▸ Le texte
+---+

La chouette aveugle, qu'on se le dise, est une oeuvre surréaliste. On évoquera volontiers l'univers fantastique - si proche parfois du surréalisme dans ses thématiques et son traitement car il n'est qu'une énième forme d'expression du subconscient - on l'évoquera volontiers donc, tant chaque parcelle du roman est imprégnée de son arôme enchanteur. Un fantastique doux cependant, suggestif plus que démonstratif. Du grand art millimétré, travail d'orfèvre un brin perfectionniste. Hedayat s'obstine courageusement, là où il eut été aisé de s'apesantir en surenchères diverses, à cultiver le trouble. Un pied fermement ancré dans le réalisme - quelle précision dans la mise en place du (des) contexte(s)! Quelle obsession du détail! - l'autre tâtonnant le sol meuble de l'inconnu, de l'inconscient à peine matérialisé. Par petites touches, subrepticement, l'irréel s'empare du réel, l'esprit cartésien dévie de sa trajectoire établie, le pragmatique trébuche.

Rêves d'opium.

Quel esprit que celui de l'Homme! Si fort et si fragile à la fois. Quels démons se sont donc emparés de l'âme de ce singulier conteur? Lui qui divague avec une telle raison. Lui qui ponctue chacunes de ses morbides errances de tant de calmes réflexions. Lui qui navigue sans cesse entre la vie et la mort.

Âme éternelle.

+---+

(Données enregistrées)
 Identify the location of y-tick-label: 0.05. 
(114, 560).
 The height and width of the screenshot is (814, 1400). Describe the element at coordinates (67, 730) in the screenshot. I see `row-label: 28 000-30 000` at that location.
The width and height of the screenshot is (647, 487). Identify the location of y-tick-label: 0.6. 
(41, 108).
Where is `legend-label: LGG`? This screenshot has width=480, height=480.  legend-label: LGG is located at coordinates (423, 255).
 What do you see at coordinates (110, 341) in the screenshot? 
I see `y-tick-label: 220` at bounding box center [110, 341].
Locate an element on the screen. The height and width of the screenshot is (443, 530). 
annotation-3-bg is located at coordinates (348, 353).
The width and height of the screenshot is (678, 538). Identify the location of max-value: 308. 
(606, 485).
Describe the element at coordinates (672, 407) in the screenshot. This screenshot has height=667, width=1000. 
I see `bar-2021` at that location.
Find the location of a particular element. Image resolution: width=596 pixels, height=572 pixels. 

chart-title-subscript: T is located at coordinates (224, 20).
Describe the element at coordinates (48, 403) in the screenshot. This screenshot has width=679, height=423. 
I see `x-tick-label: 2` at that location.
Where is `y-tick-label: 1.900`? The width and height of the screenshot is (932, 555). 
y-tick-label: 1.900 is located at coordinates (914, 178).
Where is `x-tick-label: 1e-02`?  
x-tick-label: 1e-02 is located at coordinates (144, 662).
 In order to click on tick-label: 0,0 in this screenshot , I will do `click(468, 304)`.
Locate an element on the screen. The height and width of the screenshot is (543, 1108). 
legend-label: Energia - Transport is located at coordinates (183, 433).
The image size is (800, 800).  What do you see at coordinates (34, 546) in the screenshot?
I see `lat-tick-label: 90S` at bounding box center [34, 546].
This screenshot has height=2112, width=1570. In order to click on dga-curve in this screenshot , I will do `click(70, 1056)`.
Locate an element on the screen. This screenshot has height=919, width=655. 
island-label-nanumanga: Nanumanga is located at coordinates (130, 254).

+---+

▸ Vérifier sa compréhension
a. D'après le texte sur La chouette aveugle, dites si chacune de ces affirmations est juste, en citant les mots du texte qui tranchent : (i) le roman y est présenté comme une œuvre surréaliste ; (ii) le fantastique du roman y est décrit comme plus démonstratif que suggestif ; (iii) Hedayat multiplie les surenchères.
b. Selon le texte sur La chouette aveugle, pourquoi l'univers fantastique est-il parfois si proche du surréalisme ?
c. Prolongez le texte sur La chouette aveugle à partir de sa dernière ligne.

▸ Résultats attendus
a.
(i) Oui : « La chouette aveugle, qu'on se le dise, est une oeuvre surréaliste. »
(ii) Non : « Un fantastique doux cependant, suggestif plus que démonstratif. »
(iii) Non : « Hedayat s'obstine courageusement, là où il eut été aisé de s'apesantir en surenchères diverses, à cultiver le trouble. »

b. Le fantastique n'est qu'une énième forme d'expression du subconscient. C'est pour cela qu'il ressemble parfois beaucoup au surréalisme, dans ses thèmes comme dans sa manière de les traiter.

c.
Surréaliste, affirmions-nous. À des lieues des stricts codes et coutumes historiques propres à la littérature persane, Sadegh Hedayat narre le surréalisme comme personne avant lui. Il romance cet art visuel. Il en exploite la substance, en expurge l'imagerie - elle n'a pas sa place ici - mais lui substitue le pouvoir de suggestion littéraire. Le non-dit, le possible et le probable, le pourquoi sans le comment sont les fondements narratifs de cet étrange récit. L'oeuvre reçut un accueil des plus agressifs lors de sa première parution - la chouette aveugle ne fut publiée, de façon confidentielle, qu'en Inde en premier lieu, le monde politique et littéraire persan étant particulièrement conservateur et hostile à la parution de tels écrits.

La garce.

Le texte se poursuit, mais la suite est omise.